EXERCISE OBJECTIVE
A faithful, word-for-word transcription of all the data is what is needed.

[Saved data entries]
==========
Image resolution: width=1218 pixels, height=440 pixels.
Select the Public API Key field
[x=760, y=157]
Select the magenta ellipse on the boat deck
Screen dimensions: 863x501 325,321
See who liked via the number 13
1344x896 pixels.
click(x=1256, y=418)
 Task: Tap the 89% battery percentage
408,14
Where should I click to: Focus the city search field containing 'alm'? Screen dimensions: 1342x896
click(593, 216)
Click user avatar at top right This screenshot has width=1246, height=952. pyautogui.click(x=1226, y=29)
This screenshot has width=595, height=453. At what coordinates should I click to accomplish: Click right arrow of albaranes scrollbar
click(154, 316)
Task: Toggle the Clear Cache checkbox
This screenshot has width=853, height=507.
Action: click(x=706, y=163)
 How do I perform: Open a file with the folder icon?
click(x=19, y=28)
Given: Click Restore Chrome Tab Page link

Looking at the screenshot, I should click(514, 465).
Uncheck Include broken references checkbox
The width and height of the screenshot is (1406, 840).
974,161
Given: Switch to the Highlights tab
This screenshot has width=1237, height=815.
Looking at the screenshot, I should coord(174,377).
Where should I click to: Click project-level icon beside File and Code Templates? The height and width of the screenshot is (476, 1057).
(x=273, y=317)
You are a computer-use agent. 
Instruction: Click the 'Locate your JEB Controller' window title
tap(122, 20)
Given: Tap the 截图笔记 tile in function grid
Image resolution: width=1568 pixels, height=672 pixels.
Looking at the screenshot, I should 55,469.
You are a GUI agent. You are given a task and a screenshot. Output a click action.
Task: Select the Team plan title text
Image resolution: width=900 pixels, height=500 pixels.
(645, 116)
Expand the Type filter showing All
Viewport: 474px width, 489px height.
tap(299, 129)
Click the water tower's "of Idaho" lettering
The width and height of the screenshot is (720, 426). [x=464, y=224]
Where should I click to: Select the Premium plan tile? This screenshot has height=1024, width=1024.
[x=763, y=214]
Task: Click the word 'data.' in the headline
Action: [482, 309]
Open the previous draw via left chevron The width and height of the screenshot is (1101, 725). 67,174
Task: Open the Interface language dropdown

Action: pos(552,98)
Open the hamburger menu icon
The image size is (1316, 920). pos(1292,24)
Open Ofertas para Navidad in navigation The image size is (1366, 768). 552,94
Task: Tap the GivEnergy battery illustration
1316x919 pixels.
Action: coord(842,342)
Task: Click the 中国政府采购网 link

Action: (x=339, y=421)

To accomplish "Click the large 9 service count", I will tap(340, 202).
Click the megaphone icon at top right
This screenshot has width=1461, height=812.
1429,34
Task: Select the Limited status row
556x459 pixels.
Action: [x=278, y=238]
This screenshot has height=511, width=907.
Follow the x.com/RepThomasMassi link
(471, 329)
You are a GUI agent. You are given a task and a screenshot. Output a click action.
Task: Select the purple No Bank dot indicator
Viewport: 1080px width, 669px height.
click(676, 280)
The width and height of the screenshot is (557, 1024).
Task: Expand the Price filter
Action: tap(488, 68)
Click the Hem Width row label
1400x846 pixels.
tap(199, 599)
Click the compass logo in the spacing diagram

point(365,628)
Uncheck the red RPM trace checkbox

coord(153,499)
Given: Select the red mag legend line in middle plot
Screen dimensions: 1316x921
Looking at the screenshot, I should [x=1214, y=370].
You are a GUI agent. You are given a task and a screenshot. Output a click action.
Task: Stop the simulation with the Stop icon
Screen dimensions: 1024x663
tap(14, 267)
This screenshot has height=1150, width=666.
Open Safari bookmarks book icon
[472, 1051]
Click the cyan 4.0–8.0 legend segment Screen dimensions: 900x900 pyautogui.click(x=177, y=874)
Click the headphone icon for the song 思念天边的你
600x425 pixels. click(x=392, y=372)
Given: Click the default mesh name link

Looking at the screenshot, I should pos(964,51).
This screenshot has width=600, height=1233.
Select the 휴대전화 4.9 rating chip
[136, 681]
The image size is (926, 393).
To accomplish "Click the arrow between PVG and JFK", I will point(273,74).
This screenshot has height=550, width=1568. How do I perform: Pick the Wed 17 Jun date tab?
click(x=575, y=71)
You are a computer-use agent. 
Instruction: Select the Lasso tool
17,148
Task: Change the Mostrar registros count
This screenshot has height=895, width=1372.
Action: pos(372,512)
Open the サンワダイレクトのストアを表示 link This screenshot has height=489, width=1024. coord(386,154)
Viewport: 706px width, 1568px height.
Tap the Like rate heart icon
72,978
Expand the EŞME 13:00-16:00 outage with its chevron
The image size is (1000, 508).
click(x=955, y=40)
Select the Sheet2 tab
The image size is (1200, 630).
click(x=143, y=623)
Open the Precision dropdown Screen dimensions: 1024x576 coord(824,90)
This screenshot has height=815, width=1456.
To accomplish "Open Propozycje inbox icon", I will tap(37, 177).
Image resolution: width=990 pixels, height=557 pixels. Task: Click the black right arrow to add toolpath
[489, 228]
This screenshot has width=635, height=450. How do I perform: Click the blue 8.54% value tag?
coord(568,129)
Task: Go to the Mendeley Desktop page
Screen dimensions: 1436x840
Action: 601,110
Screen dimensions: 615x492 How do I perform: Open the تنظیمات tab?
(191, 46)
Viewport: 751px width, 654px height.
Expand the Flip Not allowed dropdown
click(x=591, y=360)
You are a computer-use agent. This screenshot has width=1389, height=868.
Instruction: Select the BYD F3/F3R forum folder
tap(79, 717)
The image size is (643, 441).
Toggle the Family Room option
==========
EXERCISE SOLUTION
Image resolution: width=1218 pixels, height=440 pixels.
Select the Public API Key field
[x=760, y=157]
Select the magenta ellipse on the boat deck
Screen dimensions: 863x501 325,321
See who liked via the number 13
1344x896 pixels.
click(x=1256, y=418)
 Task: Tap the 89% battery percentage
408,14
Where should I click to: Focus the city search field containing 'alm'? Screen dimensions: 1342x896
click(593, 216)
Click user avatar at top right This screenshot has width=1246, height=952. pyautogui.click(x=1226, y=29)
This screenshot has width=595, height=453. At what coordinates should I click to accomplish: Click right arrow of albaranes scrollbar
click(154, 316)
Task: Toggle the Clear Cache checkbox
This screenshot has width=853, height=507.
Action: click(x=706, y=163)
 How do I perform: Open a file with the folder icon?
click(x=19, y=28)
Given: Click Restore Chrome Tab Page link

Looking at the screenshot, I should click(514, 465).
Uncheck Include broken references checkbox
The width and height of the screenshot is (1406, 840).
974,161
Given: Switch to the Highlights tab
This screenshot has width=1237, height=815.
Looking at the screenshot, I should coord(174,377).
Where should I click to: Click project-level icon beside File and Code Templates? The height and width of the screenshot is (476, 1057).
(x=273, y=317)
You are a computer-use agent. 
Instruction: Click the 'Locate your JEB Controller' window title
tap(122, 20)
Given: Tap the 截图笔记 tile in function grid
Image resolution: width=1568 pixels, height=672 pixels.
Looking at the screenshot, I should 55,469.
You are a GUI agent. You are given a task and a screenshot. Output a click action.
Task: Select the Team plan title text
Image resolution: width=900 pixels, height=500 pixels.
(645, 116)
Expand the Type filter showing All
Viewport: 474px width, 489px height.
tap(299, 129)
Click the water tower's "of Idaho" lettering
The width and height of the screenshot is (720, 426). [x=464, y=224]
Where should I click to: Select the Premium plan tile? This screenshot has height=1024, width=1024.
[x=763, y=214]
Task: Click the word 'data.' in the headline
Action: [482, 309]
Open the previous draw via left chevron The width and height of the screenshot is (1101, 725). 67,174
Task: Open the Interface language dropdown

Action: pos(552,98)
Open the hamburger menu icon
The image size is (1316, 920). pos(1292,24)
Open Ofertas para Navidad in navigation The image size is (1366, 768). 552,94
Task: Tap the GivEnergy battery illustration
1316x919 pixels.
Action: coord(842,342)
Task: Click the 中国政府采购网 link

Action: (x=339, y=421)

To accomplish "Click the large 9 service count", I will tap(340, 202).
Click the megaphone icon at top right
This screenshot has width=1461, height=812.
1429,34
Task: Select the Limited status row
556x459 pixels.
Action: [x=278, y=238]
This screenshot has height=511, width=907.
Follow the x.com/RepThomasMassi link
(471, 329)
You are a GUI agent. You are given a task and a screenshot. Output a click action.
Task: Select the purple No Bank dot indicator
Viewport: 1080px width, 669px height.
click(676, 280)
The width and height of the screenshot is (557, 1024).
Task: Expand the Price filter
Action: tap(488, 68)
Click the Hem Width row label
1400x846 pixels.
tap(199, 599)
Click the compass logo in the spacing diagram

point(365,628)
Uncheck the red RPM trace checkbox

coord(153,499)
Given: Select the red mag legend line in middle plot
Screen dimensions: 1316x921
Looking at the screenshot, I should [x=1214, y=370].
You are a GUI agent. You are given a task and a screenshot. Output a click action.
Task: Stop the simulation with the Stop icon
Screen dimensions: 1024x663
tap(14, 267)
This screenshot has height=1150, width=666.
Open Safari bookmarks book icon
[472, 1051]
Click the cyan 4.0–8.0 legend segment Screen dimensions: 900x900 pyautogui.click(x=177, y=874)
Click the headphone icon for the song 思念天边的你
600x425 pixels. click(x=392, y=372)
Given: Click the default mesh name link

Looking at the screenshot, I should pos(964,51).
This screenshot has width=600, height=1233.
Select the 휴대전화 4.9 rating chip
[136, 681]
The image size is (926, 393).
To accomplish "Click the arrow between PVG and JFK", I will point(273,74).
This screenshot has height=550, width=1568. How do I perform: Pick the Wed 17 Jun date tab?
click(x=575, y=71)
You are a computer-use agent. 
Instruction: Select the Lasso tool
17,148
Task: Change the Mostrar registros count
This screenshot has height=895, width=1372.
Action: pos(372,512)
Open the サンワダイレクトのストアを表示 link This screenshot has height=489, width=1024. coord(386,154)
Viewport: 706px width, 1568px height.
Tap the Like rate heart icon
72,978
Expand the EŞME 13:00-16:00 outage with its chevron
The image size is (1000, 508).
click(x=955, y=40)
Select the Sheet2 tab
The image size is (1200, 630).
click(x=143, y=623)
Open the Precision dropdown Screen dimensions: 1024x576 coord(824,90)
This screenshot has height=815, width=1456.
To accomplish "Open Propozycje inbox icon", I will tap(37, 177).
Image resolution: width=990 pixels, height=557 pixels. Task: Click the black right arrow to add toolpath
[489, 228]
This screenshot has width=635, height=450. How do I perform: Click the blue 8.54% value tag?
coord(568,129)
Task: Go to the Mendeley Desktop page
Screen dimensions: 1436x840
Action: 601,110
Screen dimensions: 615x492 How do I perform: Open the تنظیمات tab?
(191, 46)
Viewport: 751px width, 654px height.
Expand the Flip Not allowed dropdown
click(x=591, y=360)
You are a computer-use agent. This screenshot has width=1389, height=868.
Instruction: Select the BYD F3/F3R forum folder
tap(79, 717)
The image size is (643, 441).
Toggle the Family Room option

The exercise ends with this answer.